Here are six things to avoid when cleaning leaves from a yard.
- Don’t leave leaves too long: Leaving a buildup of fallen leaves for a prolonged period can suffocate your lawn, increasing the chances of mold and fungal problems. Keep up with this task to ensure the health of your yard.
- Avoid using leaf blowers on windy days: Using a leaf blower on a windy day can be aggravating and counterproductive. Wait for a calm day, as this will help make your job easier and much more efficient.
- Don’t rake wet leaves: Raking wet leaves is more labor-intensive and can damage your lawn. Wait until the leaves have dried out, ideally on a sunny day, before starting the cleanup.

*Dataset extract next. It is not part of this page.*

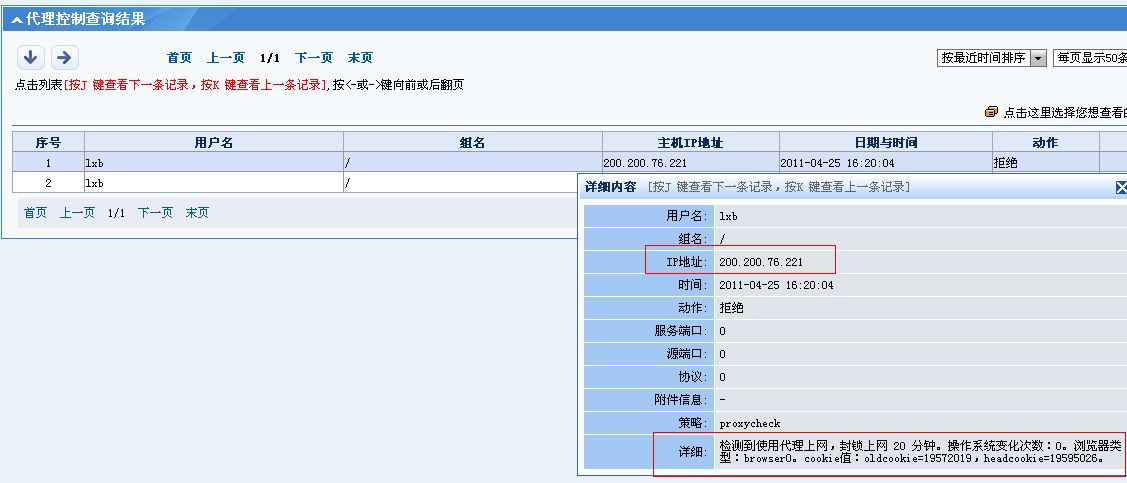Click 下一页 in the top pagination
The width and height of the screenshot is (1127, 483).
pos(314,58)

- Don’t overload leaf bags: Overfilling your leaf bags can make them heavy and difficult to handle. Fill them only to a manageable weight to prevent strain and potential injuries.
- Avoid burning leaves: Burning leaves may be prohibited in your area due to air quality regulations. Additionally, burning leaves can release harmful chemicals into the air. Always check local regulations and opt for more eco-friendly disposal methods.
- Don’t neglect your gutters: Leaves can accumulate in your gutters, causing blockages and potential water damage to your home. Regular gutter cleaning during the fall season prevents these issues.
Maintaining a beautiful and healthy outdoor space is a highlight of homeownership. Landscaping maintenance often means the regular task of cleaning leaves from your yard.
If you employ some of the techniques we’ve provided here and avoid the common pitfalls of many homeowners, you stand a much better chance of making leaf cleanup more manageable and efficient.